-->

Section 01 - Introduction

SQL Basics for Data Engineering

SQL

SQL (Structured Query Language) is the language of data - it’s how you ask questions, filter results, and transform tables.

In data engineering, SQL is your foundation - you’ll use it to clean data, build transformations, and debug pipelines.

Database

A database is nothing more than a set of related information.
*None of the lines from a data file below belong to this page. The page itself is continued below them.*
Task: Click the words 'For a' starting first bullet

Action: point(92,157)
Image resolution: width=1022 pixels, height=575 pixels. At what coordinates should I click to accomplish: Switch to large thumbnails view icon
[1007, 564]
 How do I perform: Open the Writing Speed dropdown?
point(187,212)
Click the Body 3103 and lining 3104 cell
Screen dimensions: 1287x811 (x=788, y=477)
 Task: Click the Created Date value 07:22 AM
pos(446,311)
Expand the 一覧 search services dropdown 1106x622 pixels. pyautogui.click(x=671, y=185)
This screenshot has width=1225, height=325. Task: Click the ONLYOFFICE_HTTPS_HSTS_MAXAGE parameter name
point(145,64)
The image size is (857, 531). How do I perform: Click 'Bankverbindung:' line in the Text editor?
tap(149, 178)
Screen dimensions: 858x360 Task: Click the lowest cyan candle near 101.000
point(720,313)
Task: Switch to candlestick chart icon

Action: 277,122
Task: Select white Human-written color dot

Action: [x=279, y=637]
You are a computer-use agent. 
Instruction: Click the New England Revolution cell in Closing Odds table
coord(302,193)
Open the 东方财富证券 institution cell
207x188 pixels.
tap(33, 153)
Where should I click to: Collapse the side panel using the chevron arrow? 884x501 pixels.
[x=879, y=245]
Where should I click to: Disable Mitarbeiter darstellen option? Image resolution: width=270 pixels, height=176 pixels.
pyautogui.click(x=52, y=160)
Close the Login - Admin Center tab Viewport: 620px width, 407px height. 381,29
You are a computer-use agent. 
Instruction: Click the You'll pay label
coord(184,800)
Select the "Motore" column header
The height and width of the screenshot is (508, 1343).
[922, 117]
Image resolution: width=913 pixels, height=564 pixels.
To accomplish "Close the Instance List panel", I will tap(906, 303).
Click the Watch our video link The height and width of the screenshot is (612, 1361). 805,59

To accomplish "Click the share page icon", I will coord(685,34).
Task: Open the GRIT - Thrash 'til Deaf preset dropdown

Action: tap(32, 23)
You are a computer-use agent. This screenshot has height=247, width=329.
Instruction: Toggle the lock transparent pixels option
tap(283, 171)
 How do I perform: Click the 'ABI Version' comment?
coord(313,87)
For example, a telephone book is a database of the names, phone numbers and addresses of all the people living in a particular region.

Relational Databases (SQL)

  • Structured data with predefined schemas (tables, rows and columns).
  • Relationships enforced via foreign keys between tables.
  • ACID compliance (Atomicity, Consistency, Isolation and Durability).

Examples: PostgreSQL, MySQL, Oracle, SQL Server, Teradata

Non-Relational Databases (NoSQL)

  • Schema flexibility (add fields on the fly).
  • Horizontal scaling (built for distributed systems).
  • High performance for simple queries (key-value lookups).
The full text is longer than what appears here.